Synergistic antitumor effects of FGFR2 inhibitor with 5-fluorouracil on scirrhous gastric carcinoma

Abstract

Scirrhous gastric carcinoma (SGC) carries the highest mortality because of a frequent metastasis to lymph node (LN). S1, a 5‐fluorouracil (5‐FU) analog, is clinically available for gastric cancer at an advanced stage. Fibroblast growth factor receptor 2 (FGFR2) is required for the proliferation of SGC. The objective of this study is to clarify the benefit of a combination of S1 and kinase inhibitors including FGFR2 inhibitor Ki23057 in gastric cancer.
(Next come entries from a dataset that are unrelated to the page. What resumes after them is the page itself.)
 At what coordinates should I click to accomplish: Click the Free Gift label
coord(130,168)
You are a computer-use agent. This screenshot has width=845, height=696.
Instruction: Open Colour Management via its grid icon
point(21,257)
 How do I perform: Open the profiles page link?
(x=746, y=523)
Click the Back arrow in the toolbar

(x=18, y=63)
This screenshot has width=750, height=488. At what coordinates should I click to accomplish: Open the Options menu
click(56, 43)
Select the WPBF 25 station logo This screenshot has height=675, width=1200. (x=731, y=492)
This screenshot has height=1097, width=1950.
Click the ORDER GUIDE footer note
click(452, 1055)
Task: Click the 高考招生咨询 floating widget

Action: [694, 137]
OCUM‐2MLN and KATO‐III were derived from SGC. MKN‐7 and MKN‐74 were derived from non‐SGC. MTT assay was used to examine the growth‐inhibitory activity of 5 small‐synthetic molecules including Ki23057, Sunitinib, Glivec, Lapatinib or SU11274, in cells cultured with 5‐FU. Combination effects of 5‐FU with Ki23057 on proliferation, apoptosis and mRNA expression were examined. S1 and/or Ki23057 were administered to murine models of SGC created by the orthotopic inoculation of OCUM‐2MLN cells. Ki23057 at 100 nM significantly (p < 0.01) inhibited the proliferation and decreased the phosphorylation of FGFR2 in SGC cells, but not in non‐SGC. Ki23057 showed synergistic antitumor effects for SGC cells in combination with 5‐FU using CalcuSyn analysis, but Sunitinib, Glivec, Lapatinib and SU11274 did not. The combination of Ki23057 and 5‐FU decreased DPD expression and increased apoptosis rates and p21 expression level of SGC cells. The combined administration of S1 and Ki23057 significantly (p < 0.05) decreased orthotopic tumors as well as LN metastasis more effectively than S1 alone. These findings suggested that the combined treatment with 5‐FU and Ki23057 produced synergistic antitumor effects and is therapeutically promising for SGC treatment.